- Excerpted text
● ● ● ●
Machine learning analysis of magnetic covalent organic framework based heterostructures extracted intracellular metabolic fingerprint for direct hypervirulent Klebsiella pneumoniae prediction.
Journal:
Talanta
PMID:
40158311
Abstract
Hypervirulent Klebsiella pneumoniae (hvKP), known for its high virulence and epidemic potential, has emerged as a significant global public health threat. Therefore, improving the identification of hvKP and enabling earlier and faster detection in the community to support subsequent effective treatment and prevention of hvKP is an urgent issue. In this study, we introduce a new approach utilizing magnetic covalent organic framework based heterostructures (denoted FeO@COF@Au) for the analysis of intracellular metabolites from bacterial cells, facilitating the rapid diagnosis of hvKP. Importantly, intracellular metabolites were extracted from bacterial cells using cold methanol to preserve their abundance and stability, and their metabolite fingerprints were rapidly obtained by FeO@COF@Au. Using this method, we effectively extracted intracellular metabolic fingerprints from 136 clinical K. pneumoniae isolates collected from patients. Machine learning analysis of these fingerprint variations successfully distinguished hypervirulent K. pneumoniae from classical strains (cKP), achieving an area under the curve (AUC) of 1.00 in both the training and testing sets based on 359 m/z features. This strategy shows great potential for the rapid diagnosis of hvKP and could significantly improve its management.
● ● ● ●
- What to do
**1)** Could you retype the part of the hvKP abstract that opens with the words containing "Machine learning analysis of magnetic" and closes with "Klebsiella pneumoniae prediction."?
**2)** Do these statements agree with the hvKP abstract? (a) The intracellular metabolites were extracted with cold methanol. (b) The study analyzed 359 clinical K. pneumoniae isolates. (c) The AUC of 1.00 was reached in the training set only. For each, give yes or no along with the deciding words from the abstract, quoted exactly.
**3)** Which short forms does the hvKP abstract introduce in parentheses, and what does each one stand for?

- Exercise data
● ● ● ●
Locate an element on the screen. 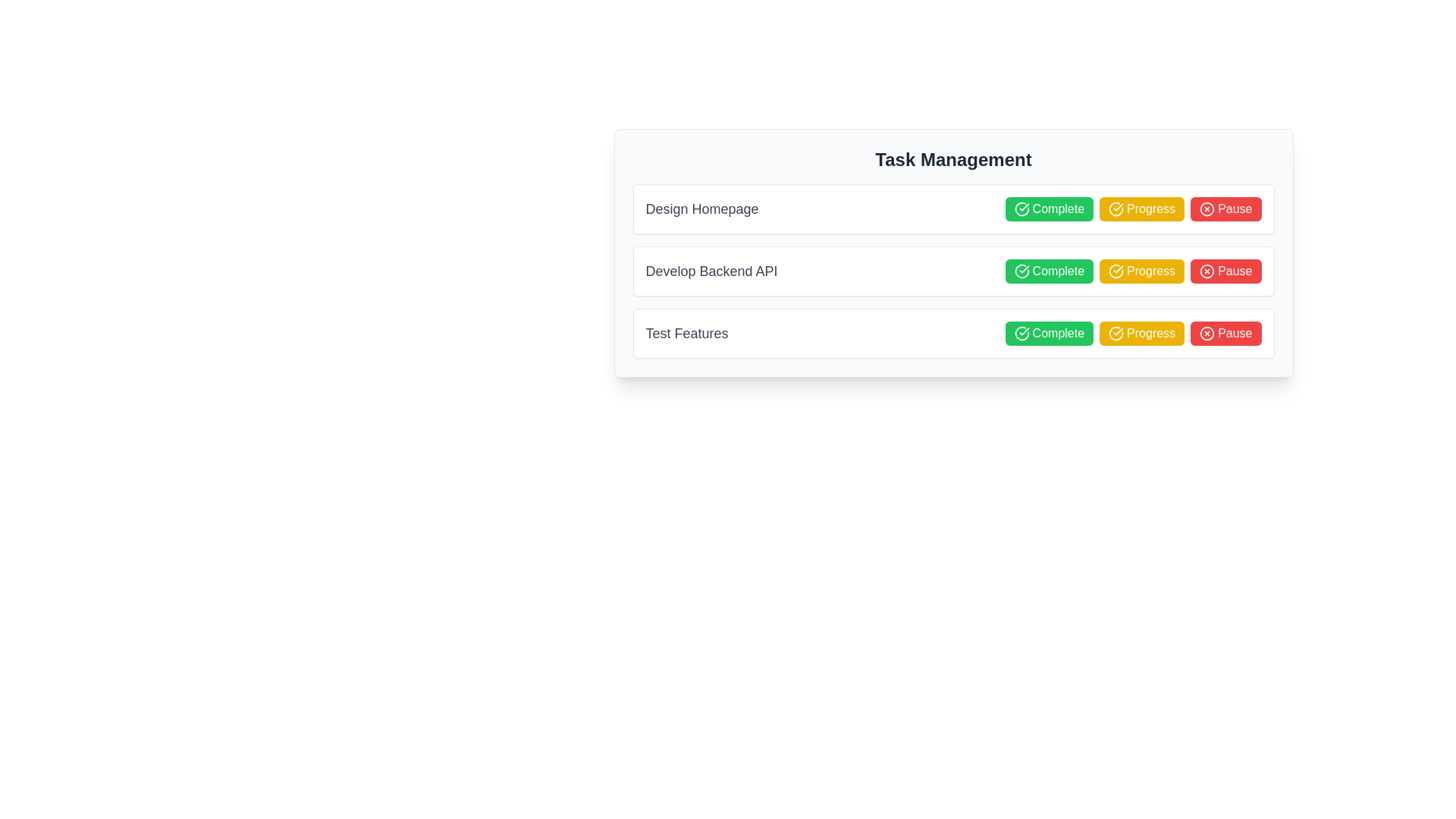 Image resolution: width=1456 pixels, height=819 pixels. the 'Pause' icon located within the red 'Pause' button on the right end of the row containing 'Complete', 'Progress', and 'Pause' buttons is located at coordinates (1207, 209).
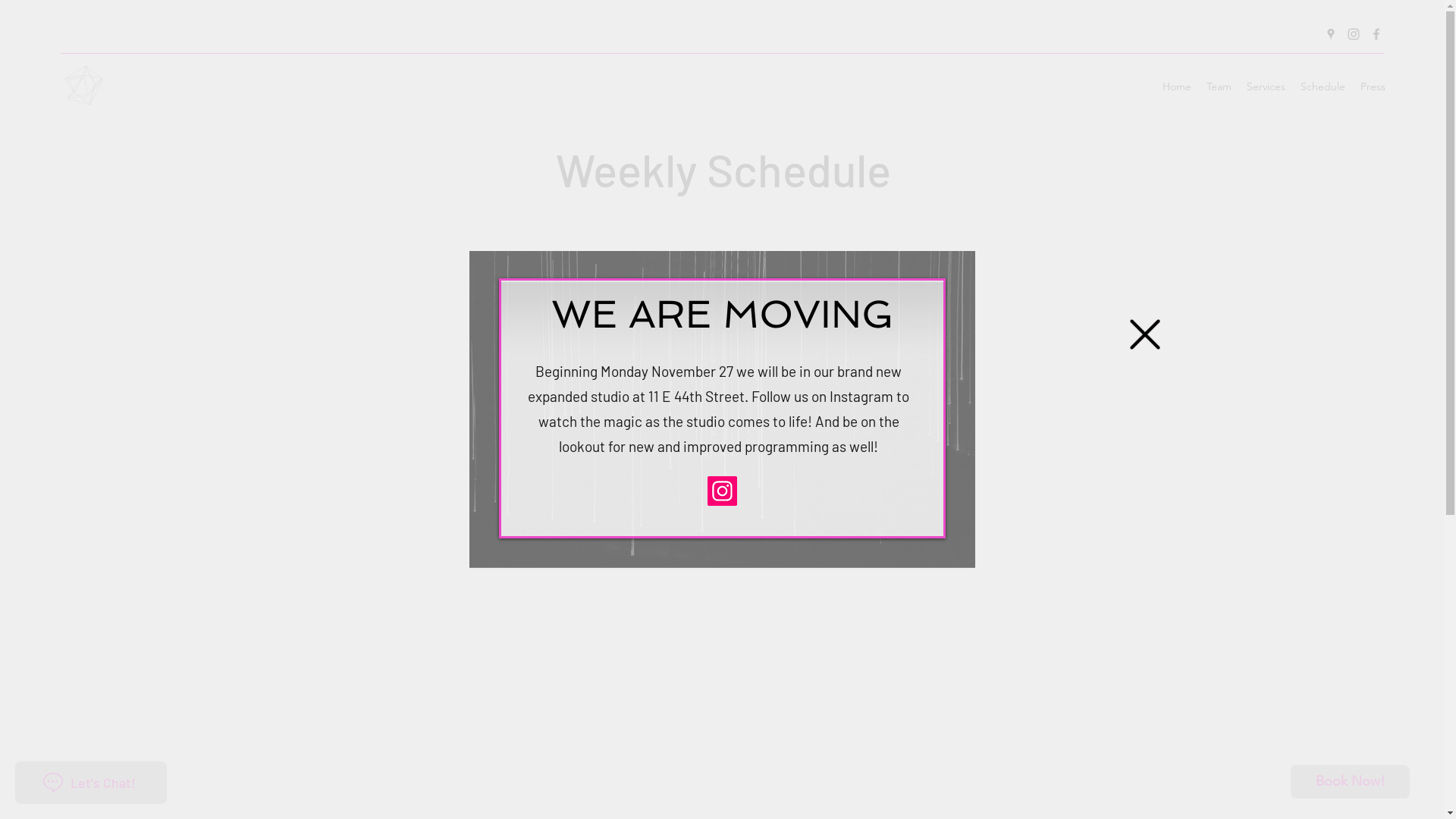  What do you see at coordinates (1322, 86) in the screenshot?
I see `'Schedule'` at bounding box center [1322, 86].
● ● ● ●
- Task results
**1)**
Machine learning analysis of magnetic covalent organic framework based heterostructures extracted intracellular metabolic fingerprint for direct hypervirulent Klebsiella pneumoniae prediction.

**2)**
(a) Yes: "intracellular metabolites were extracted from bacterial cells using cold methanol"
(b) No: "136 clinical K. pneumoniae isolates collected from patients"
(c) No: "achieving an area under the curve (AUC) of 1.00 in both the training and testing sets"

**3)**
- hvKP: Hypervirulent Klebsiella pneumoniae
- FeO@COF@Au: magnetic covalent organic framework based heterostructures
- cKP: classical strains
- AUC: area under the curve